CAPÍTULO 1
LOS TRES ELEGIDOS
Incluso cuando llegamos por primera vez a las Montañas Blancas, en verano, los tramos más altos del Túnel se asomaban a campos de hielo y nieve; pero en el extremo inferior había rocas, hierba y una vista del glaciar, que teñido de lodo marrón formaba al deshelarse arroyos que se perdían corriendo valle abajo. En Septiembre cayó una nevada que no cuajó, pero a principios de octubre volvió a nevar más abundantemente, y esta vez sí cuajó. El invierno nos asió con mano firme y hubo de pasar más de medio año antes de que aquellos dedos blancos y huesudos aflojaran su sujeción.
Los preparativos para el estado de sitio se hicieron con mucha antelación. Había comida almacenada y el ganado y el forraje invernal se trasladaron a puntos recónditos del interior de la montaña que nos resguardaba.
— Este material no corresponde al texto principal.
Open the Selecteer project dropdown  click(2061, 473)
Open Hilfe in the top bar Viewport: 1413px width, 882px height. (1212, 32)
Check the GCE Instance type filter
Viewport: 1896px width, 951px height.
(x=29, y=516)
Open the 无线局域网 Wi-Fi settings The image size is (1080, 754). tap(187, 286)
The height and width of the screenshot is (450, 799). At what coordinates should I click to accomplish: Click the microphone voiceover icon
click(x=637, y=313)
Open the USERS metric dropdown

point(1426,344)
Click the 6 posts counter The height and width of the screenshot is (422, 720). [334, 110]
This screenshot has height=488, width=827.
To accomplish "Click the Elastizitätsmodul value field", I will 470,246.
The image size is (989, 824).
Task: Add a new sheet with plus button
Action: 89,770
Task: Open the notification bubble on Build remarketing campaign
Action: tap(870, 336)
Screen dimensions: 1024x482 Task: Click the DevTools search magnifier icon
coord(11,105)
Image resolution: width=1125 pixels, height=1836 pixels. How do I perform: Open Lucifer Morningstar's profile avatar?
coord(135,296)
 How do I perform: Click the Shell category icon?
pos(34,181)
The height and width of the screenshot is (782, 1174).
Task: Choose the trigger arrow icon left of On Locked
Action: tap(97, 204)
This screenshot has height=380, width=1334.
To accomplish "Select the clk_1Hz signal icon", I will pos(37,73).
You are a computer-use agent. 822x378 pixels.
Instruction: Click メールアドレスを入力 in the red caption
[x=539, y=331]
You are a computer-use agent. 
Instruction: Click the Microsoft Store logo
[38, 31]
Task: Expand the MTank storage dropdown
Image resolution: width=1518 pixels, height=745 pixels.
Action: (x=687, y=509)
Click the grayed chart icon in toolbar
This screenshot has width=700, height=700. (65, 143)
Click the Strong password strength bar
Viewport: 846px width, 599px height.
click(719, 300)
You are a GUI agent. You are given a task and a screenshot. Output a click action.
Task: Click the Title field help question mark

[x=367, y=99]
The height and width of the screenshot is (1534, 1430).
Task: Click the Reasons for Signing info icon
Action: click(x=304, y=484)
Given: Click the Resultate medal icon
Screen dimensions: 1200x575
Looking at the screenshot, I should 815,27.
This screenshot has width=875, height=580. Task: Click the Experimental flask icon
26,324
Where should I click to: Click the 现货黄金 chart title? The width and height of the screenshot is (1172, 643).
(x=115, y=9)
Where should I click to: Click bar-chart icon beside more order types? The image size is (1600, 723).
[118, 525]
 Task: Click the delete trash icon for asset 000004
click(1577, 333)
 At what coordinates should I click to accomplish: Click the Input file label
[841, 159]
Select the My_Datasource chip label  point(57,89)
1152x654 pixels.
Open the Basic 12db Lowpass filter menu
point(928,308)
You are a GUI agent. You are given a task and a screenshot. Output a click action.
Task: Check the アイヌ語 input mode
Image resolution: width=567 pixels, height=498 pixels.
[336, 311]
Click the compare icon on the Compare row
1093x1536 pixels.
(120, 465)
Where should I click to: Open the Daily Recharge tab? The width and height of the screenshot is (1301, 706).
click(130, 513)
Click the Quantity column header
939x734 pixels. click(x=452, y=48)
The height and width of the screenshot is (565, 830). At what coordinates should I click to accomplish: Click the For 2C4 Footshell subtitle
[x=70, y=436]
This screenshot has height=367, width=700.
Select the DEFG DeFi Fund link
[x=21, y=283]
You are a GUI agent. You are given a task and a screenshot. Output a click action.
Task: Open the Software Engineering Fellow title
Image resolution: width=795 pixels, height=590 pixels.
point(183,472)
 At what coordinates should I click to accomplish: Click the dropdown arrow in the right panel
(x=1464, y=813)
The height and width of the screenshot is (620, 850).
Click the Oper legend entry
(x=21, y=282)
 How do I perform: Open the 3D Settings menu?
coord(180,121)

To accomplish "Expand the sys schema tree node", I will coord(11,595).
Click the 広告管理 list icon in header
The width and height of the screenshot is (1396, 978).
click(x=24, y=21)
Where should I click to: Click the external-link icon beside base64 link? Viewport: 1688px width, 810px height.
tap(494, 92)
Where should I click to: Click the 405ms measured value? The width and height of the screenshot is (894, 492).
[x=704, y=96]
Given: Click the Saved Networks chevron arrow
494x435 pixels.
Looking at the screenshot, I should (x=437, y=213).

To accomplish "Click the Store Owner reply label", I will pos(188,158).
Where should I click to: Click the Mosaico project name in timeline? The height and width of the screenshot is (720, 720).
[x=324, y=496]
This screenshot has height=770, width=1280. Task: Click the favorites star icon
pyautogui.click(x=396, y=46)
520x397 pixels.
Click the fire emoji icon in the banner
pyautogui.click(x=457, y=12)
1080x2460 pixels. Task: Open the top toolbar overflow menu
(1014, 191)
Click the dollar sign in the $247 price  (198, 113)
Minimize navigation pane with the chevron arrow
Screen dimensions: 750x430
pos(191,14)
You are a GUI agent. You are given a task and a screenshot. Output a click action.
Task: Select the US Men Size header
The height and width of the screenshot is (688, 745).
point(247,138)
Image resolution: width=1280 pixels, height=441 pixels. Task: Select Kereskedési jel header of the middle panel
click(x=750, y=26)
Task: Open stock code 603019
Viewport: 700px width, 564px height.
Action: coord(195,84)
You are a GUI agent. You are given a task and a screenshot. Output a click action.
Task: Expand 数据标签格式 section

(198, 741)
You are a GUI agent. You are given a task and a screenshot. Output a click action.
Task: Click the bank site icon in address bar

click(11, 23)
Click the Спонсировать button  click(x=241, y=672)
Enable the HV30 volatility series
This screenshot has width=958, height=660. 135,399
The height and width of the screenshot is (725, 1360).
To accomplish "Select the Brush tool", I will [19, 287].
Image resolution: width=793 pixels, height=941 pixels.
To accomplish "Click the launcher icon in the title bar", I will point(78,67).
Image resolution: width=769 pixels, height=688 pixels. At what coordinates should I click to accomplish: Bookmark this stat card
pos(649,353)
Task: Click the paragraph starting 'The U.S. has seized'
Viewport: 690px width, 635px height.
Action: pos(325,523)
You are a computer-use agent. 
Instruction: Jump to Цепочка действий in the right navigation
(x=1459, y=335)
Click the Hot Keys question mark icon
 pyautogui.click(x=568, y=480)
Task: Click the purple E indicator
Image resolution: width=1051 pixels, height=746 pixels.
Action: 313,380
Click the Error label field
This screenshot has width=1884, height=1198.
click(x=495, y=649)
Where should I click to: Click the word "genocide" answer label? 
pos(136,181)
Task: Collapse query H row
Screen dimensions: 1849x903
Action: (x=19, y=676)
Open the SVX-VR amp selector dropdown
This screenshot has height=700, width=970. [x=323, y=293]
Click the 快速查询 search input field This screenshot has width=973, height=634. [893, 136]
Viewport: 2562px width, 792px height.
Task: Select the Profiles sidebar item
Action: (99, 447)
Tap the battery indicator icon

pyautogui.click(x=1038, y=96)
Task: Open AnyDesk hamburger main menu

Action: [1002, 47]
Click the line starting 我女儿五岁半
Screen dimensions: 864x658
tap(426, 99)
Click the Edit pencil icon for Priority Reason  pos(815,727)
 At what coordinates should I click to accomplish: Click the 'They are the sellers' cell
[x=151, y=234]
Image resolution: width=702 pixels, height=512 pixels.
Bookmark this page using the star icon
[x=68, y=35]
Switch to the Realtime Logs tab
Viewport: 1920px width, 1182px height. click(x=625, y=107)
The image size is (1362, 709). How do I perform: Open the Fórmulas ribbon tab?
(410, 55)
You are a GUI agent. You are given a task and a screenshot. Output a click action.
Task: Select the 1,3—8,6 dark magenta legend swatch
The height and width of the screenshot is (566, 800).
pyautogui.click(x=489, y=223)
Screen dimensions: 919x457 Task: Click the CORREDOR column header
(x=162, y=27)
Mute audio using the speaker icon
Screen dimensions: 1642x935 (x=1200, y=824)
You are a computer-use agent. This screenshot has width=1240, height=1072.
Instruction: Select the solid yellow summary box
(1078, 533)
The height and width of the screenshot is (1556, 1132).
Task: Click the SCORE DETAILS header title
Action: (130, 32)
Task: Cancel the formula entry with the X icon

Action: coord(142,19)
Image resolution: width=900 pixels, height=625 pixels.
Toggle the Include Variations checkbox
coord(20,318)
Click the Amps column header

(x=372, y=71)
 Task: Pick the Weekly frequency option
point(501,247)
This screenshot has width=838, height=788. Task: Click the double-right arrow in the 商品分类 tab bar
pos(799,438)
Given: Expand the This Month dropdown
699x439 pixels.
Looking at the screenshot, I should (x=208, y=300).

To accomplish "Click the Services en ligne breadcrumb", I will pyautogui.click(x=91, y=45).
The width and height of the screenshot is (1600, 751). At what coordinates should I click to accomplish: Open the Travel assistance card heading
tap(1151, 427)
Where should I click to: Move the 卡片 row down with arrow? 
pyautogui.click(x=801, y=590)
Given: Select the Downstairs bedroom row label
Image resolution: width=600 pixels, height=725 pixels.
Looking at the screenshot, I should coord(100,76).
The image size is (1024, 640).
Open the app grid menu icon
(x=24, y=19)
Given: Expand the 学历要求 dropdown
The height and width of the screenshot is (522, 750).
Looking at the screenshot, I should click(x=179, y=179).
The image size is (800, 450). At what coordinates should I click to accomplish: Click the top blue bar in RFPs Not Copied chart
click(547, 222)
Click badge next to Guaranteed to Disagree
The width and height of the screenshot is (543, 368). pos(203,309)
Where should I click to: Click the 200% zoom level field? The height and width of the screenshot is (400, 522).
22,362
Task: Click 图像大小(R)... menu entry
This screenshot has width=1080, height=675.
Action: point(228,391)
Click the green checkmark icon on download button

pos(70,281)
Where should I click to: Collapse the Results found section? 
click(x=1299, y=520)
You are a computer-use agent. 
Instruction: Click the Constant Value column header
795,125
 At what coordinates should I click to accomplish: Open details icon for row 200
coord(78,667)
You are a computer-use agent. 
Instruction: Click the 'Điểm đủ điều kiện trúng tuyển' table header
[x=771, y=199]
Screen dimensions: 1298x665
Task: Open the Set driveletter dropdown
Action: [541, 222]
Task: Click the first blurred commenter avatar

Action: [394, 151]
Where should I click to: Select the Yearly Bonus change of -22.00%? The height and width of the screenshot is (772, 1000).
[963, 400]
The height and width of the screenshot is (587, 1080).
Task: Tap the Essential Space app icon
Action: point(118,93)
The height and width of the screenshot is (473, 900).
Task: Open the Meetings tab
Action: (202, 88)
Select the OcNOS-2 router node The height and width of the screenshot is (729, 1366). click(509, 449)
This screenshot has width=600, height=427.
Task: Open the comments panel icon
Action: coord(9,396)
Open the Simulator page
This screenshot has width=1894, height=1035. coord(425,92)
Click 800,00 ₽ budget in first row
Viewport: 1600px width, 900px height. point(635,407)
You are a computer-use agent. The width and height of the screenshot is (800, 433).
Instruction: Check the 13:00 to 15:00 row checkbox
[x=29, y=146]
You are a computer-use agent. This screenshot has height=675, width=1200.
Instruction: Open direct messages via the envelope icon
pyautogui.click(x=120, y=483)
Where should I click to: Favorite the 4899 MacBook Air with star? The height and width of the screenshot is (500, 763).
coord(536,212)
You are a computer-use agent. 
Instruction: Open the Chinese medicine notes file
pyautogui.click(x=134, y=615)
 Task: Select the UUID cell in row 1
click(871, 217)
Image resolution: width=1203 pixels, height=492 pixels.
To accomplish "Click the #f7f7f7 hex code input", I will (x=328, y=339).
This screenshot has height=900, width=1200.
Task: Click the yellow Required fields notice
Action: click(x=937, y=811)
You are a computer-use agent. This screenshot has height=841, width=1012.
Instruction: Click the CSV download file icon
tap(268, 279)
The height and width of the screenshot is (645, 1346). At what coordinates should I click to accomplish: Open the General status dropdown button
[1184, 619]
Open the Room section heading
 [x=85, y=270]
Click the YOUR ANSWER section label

No teníamos grandes necesidades en cuanto a calor, ya que estábamos protegidos por docenas, centenares de yardas de roca sólida. Frescas en verano, nuestras hondas cuevas resultaban comparativamente templadas durante el invierno. Cuando salíamos al exterior vestíamos pieles, pero el resto del tiempo bastaba con la ropa normal.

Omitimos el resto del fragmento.